A 2008 story headlined Primary school cancels nativity play because it interferes with Muslim festival of Eid boiled down to poor scheduling on a Nottingham school’s part rather than a sinister Muslim plan to usurp Christmas.
In 2017, a seemingly innocuous MailOnline story which rehashed a BBC Good Food column in which the Great British Bake Off winner and BBC presenter Nadiya Hussain talked about making Christmas dinner provoked over 1,500 comments, many of them virulently racist. Hussein wrote in response:
I get abuse for merely existing. Too brown to be English. Too Muslim to be British. Too Bengali to eat fish fingers. There is no end!

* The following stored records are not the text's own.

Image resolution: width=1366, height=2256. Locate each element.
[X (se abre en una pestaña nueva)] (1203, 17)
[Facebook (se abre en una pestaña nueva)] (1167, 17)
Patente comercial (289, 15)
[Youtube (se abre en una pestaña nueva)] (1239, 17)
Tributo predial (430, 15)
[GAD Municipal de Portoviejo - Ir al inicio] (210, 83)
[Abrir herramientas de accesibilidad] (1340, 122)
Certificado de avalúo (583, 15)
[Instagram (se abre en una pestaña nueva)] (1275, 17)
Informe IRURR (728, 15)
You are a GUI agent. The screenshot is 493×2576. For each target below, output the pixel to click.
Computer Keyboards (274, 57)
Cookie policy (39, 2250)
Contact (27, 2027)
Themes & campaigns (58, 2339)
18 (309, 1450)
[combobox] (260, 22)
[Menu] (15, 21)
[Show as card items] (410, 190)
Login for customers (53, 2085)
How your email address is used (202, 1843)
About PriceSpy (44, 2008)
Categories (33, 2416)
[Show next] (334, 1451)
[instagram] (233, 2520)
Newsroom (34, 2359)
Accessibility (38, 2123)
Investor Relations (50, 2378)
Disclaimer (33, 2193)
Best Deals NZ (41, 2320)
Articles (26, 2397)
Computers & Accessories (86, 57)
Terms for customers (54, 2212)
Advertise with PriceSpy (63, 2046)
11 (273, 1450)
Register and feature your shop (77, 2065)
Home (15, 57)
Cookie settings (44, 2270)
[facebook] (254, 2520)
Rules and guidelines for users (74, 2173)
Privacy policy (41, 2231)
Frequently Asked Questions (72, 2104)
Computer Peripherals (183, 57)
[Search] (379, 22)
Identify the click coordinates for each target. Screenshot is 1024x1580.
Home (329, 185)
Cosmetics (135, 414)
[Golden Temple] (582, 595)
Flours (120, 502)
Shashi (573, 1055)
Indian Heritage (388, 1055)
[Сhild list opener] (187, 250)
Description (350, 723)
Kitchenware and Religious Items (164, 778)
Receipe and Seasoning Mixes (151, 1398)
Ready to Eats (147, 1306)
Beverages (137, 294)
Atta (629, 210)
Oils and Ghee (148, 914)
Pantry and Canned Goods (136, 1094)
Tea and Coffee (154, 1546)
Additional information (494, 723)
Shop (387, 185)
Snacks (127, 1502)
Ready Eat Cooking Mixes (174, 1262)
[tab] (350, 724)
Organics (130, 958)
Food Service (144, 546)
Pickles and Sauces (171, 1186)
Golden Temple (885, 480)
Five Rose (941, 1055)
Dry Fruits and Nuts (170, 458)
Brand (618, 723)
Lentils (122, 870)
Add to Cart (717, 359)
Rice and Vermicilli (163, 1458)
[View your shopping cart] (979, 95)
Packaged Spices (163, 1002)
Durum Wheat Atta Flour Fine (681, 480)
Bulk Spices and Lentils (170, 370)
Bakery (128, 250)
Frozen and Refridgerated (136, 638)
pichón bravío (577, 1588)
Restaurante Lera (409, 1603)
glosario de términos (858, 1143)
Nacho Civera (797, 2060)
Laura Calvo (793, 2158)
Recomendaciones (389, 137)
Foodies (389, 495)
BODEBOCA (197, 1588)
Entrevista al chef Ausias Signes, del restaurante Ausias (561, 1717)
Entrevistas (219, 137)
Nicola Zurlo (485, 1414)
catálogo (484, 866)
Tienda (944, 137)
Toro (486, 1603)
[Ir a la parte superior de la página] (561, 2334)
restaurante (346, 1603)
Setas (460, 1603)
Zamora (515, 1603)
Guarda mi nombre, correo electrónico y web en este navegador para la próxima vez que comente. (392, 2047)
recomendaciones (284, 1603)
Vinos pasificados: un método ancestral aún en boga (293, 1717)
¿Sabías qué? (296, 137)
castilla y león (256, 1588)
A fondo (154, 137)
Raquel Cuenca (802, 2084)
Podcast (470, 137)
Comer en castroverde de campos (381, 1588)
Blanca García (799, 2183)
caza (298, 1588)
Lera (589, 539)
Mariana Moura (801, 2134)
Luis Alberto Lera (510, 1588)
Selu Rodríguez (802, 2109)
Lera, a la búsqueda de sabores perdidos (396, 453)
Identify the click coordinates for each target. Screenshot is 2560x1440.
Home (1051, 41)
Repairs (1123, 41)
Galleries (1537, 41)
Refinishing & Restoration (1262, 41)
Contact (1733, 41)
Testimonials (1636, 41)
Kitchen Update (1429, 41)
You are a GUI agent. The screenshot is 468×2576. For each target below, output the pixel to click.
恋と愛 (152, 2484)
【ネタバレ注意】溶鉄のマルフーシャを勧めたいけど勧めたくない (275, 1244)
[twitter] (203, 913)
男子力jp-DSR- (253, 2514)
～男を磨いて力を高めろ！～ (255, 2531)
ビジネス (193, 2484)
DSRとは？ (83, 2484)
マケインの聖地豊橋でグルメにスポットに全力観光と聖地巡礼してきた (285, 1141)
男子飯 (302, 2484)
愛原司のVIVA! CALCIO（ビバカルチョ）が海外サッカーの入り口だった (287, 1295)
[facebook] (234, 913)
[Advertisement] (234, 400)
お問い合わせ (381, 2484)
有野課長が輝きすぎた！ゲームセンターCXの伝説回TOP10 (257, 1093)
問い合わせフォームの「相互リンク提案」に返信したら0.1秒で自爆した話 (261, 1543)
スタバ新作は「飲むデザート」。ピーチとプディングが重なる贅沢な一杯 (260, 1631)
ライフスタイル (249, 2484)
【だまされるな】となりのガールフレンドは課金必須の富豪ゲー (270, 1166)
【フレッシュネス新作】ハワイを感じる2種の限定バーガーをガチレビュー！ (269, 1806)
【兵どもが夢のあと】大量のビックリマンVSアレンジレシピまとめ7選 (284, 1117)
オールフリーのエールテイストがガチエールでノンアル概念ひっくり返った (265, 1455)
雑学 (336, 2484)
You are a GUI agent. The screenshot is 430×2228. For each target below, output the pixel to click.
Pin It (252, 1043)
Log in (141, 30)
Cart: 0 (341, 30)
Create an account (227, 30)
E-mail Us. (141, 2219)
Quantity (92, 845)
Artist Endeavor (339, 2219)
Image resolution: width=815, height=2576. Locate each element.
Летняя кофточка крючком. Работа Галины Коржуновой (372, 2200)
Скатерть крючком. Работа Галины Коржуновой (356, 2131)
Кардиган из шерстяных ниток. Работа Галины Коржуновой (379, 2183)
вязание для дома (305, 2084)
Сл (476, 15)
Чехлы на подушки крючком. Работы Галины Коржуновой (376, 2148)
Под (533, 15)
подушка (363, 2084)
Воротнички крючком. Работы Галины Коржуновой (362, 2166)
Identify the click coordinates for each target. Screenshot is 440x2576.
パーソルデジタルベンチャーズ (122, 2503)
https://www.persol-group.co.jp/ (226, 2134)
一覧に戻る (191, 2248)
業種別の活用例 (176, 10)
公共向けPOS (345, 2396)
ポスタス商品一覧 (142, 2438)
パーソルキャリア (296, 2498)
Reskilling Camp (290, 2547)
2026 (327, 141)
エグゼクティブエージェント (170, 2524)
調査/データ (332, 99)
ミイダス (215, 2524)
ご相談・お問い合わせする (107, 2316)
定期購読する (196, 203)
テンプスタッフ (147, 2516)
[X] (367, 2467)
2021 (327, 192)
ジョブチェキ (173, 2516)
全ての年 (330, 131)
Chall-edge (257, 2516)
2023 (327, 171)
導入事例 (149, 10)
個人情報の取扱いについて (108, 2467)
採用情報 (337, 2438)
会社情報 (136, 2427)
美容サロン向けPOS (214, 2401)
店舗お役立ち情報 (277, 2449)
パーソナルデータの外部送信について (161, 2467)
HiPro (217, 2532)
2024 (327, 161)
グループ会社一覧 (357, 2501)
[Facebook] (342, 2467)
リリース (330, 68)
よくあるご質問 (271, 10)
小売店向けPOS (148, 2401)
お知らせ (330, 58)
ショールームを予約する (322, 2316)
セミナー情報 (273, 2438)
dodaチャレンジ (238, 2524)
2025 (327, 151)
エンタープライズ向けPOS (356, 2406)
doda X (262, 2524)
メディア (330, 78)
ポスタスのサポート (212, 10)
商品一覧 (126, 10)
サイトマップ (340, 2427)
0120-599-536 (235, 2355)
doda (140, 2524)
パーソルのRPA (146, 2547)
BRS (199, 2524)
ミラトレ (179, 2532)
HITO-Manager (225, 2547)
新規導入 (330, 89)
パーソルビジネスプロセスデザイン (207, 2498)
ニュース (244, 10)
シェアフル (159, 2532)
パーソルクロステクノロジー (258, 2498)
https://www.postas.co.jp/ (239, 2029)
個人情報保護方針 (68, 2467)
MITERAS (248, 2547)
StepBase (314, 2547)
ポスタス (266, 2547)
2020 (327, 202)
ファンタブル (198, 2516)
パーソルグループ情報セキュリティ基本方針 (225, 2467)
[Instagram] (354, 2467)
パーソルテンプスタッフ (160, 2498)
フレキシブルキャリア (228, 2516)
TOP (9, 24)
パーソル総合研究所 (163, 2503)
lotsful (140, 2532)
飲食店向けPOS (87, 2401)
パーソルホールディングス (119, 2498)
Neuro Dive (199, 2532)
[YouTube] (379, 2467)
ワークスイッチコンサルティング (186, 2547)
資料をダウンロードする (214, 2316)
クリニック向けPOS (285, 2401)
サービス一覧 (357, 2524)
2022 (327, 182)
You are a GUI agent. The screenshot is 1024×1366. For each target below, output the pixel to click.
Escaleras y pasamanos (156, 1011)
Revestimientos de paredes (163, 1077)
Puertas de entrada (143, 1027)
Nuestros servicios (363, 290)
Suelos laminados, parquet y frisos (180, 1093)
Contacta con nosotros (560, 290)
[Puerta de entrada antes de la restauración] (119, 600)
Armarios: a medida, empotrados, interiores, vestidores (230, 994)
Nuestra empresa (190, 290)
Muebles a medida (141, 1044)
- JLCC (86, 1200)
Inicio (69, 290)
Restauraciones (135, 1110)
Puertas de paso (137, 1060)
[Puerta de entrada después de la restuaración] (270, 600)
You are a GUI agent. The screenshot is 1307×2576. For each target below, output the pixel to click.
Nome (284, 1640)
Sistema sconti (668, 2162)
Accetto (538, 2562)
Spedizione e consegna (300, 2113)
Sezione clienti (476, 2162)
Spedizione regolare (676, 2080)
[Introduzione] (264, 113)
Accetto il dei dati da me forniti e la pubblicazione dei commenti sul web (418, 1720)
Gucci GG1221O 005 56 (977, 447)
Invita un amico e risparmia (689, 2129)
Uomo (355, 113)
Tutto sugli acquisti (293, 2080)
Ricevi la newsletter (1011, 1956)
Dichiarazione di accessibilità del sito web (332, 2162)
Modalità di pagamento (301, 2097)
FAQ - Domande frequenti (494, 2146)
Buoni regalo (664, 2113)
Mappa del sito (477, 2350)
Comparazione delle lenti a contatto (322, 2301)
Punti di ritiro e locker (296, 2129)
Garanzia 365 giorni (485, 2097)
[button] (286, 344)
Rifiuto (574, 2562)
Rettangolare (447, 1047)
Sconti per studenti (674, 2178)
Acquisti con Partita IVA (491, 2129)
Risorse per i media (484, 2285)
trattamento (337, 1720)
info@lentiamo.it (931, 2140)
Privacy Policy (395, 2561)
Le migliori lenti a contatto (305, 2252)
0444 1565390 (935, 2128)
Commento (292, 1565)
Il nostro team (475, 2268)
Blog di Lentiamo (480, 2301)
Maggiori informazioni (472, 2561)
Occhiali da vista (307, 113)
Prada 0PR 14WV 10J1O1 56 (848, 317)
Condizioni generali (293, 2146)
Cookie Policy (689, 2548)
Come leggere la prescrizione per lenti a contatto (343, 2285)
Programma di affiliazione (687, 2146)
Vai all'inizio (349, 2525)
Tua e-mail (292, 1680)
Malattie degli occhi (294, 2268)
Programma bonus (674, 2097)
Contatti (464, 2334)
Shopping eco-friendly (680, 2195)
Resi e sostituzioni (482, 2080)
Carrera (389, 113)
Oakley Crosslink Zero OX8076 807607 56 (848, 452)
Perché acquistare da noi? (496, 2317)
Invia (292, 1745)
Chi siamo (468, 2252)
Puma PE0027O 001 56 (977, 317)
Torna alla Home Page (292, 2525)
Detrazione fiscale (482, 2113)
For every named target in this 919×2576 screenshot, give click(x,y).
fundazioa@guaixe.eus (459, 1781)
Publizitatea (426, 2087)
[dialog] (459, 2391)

I exist, we all do!
The mindset that led to those hundreds of rage-filled comments at the mere idea of Nadiya Hussein making Christmas dinner and daring to talk about it is fuelled by the Mail’s yearly — and year-long — campaign to persuade its readers that there are ‘others’ trying to destroy Britain. And when it comes to Christmas it is so often Muslim people in the frame.
Owen’s story is focused on “the blob” — the civil servants that Vine castigates in her column as “not [having] the skills and experience to address the country’s biggest challenges” (and her ex-husband and Boris Johnson do?) — but it still rests on the insinuation that the problem was “[offending] minorities” and makes it clear precisely which minority Mail readers should be enraged with.
Predictably the 5,000+ comments beneath the article at the time of writing are a cesspit, but among them there’s a very canny contribution:
There's very little substance to this story. A "leaked" claiming civil servants have blocked the word "Christmas". Who was the email from ? Which cabinet office officials vetoed the use of the word? This story gets recycled most Christmases, I'd be really surprised if it was true.
It took 14 years for The Daily Mail to retract the Winterval lie. Will we have to wait that long for Owen and his bosses to come clean about this one?